Bush’s argument that Iraq would fall into the clutches of al-Qaida, in particular, is utterly stupid: first, because al-Qaida is only a tiny part of the Sunni-led Iraqi resistance to the U.S. occupation; and second, because the Shiites and the Kurds, who make up perhaps three-quarters of Iraq’s population, would never allow what Dick Cheney calls “al-Qaida types” to seize control of Iraq.
The president’s dire warnings on Iraq come far too late to matter. He might, or he might not, be able to scare voters. But he isn’t scaring the establishment.
What’s happening in Washington now is that the establishment political class—and that includes the military, moderate Republican and Democratic members of Congress, the jabbering pundits and op-ed writers, and the bulk of the thinktank denizens—are coming to grips with the stark fact that the war in Iraq is over. And that the United States has lost. It’s beginning to sink in, but it won’t be confronted directly by the political class until after the November elections. After that, all hell is going to break loose. If the Democrats win back Congress, it will happen faster—but even if the Republicans hang on, the gusting winds on Iraq now buffeting the White House will gather strength to become a full-fledged, Category 5 hurricane.
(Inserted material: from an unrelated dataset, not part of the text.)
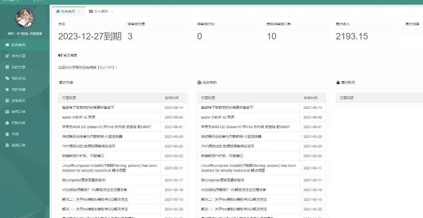Image resolution: width=423 pixels, height=218 pixels.
Task: Switch to the 个人资料 tab
Action: 100,11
There was an inkling of that impending doom in the 66-page report released by the Defense Department last week, called “Measuring Security and Stability in Iraq.”
"The security situation is at its most complex state since the initiation of Operation Iraqi Freedom"—meaning since the invasion of March, 2003—according to the Pentagon report. The United States is facing both the continuing Sunni insurgency, which it described as “potent and viable,” and a proliferation of sectarian militias and ethnic killings. In a stunning indictment of its ability to provide security and economic stability, the Defense Department added: “Local illegal armed groups are seen as the primary providers of security and basic social services.” These groups, it said, have become “entrenched” in both east (Shiite) and west (Sunni) Baghdad. And it concluded: “Conditions that could lead to civil war exist in Iraq.”